(Pixel coordinate grounding data)
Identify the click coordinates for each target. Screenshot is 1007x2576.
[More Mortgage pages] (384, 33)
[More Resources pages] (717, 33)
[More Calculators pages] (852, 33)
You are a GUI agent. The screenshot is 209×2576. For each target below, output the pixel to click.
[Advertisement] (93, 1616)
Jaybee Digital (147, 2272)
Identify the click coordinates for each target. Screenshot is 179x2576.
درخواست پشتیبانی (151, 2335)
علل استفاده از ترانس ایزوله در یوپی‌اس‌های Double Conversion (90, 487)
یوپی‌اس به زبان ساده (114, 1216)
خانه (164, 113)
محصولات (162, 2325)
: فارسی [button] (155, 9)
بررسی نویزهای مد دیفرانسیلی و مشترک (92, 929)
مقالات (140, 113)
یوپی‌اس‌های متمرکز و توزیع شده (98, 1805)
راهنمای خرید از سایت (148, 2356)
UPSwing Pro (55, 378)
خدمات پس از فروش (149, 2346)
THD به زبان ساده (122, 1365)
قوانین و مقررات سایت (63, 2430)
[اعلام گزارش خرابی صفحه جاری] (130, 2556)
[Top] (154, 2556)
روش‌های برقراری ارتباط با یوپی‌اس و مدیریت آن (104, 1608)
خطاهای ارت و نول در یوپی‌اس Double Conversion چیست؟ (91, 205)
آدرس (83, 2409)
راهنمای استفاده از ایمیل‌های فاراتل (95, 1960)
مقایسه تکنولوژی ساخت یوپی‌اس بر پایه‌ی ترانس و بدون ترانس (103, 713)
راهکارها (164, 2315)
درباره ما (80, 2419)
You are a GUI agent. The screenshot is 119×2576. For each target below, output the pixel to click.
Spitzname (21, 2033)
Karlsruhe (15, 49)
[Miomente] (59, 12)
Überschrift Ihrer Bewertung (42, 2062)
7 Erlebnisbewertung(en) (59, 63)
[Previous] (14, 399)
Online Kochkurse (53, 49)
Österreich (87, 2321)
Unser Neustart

> Requirement
Please find every line in the records that contains the word "Identify", and copy it out.

> Response for this exercise
Identify the click coordinates for each target. Screenshot is 1007x2576.
Identify the click coordinates for each target. Screenshot is 179x2576.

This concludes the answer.